MATERIAL FOR THIS EXERCISE
Content starts

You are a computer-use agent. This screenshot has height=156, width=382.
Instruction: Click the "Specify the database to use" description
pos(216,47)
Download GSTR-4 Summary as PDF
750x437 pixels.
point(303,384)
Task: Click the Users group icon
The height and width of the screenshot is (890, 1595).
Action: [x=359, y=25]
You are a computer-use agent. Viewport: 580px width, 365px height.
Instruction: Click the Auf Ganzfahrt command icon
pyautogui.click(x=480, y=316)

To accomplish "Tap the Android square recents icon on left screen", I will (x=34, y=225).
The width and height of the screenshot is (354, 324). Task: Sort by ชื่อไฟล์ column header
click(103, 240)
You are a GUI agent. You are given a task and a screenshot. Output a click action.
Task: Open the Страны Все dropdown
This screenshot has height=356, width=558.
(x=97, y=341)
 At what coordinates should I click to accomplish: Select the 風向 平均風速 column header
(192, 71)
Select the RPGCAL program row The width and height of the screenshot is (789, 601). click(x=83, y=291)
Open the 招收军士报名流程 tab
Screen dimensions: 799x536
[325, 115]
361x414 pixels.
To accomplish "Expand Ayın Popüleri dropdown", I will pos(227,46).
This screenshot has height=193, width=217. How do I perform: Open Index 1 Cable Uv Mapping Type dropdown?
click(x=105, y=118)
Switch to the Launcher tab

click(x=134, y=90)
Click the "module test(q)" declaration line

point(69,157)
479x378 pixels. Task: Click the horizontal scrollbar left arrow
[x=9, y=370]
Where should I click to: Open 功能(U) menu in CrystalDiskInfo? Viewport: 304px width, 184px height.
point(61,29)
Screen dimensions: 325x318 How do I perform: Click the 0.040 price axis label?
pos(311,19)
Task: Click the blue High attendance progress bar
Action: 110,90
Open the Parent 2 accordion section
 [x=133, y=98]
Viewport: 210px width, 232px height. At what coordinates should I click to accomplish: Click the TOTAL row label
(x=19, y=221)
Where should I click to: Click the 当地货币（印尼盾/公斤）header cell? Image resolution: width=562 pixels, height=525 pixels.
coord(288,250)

Content ends

EXERCISE PROMPT
Tally the lines in the listing that contain the string "will", then report that tally alone.

RESULT OF THIS EXERCISE
2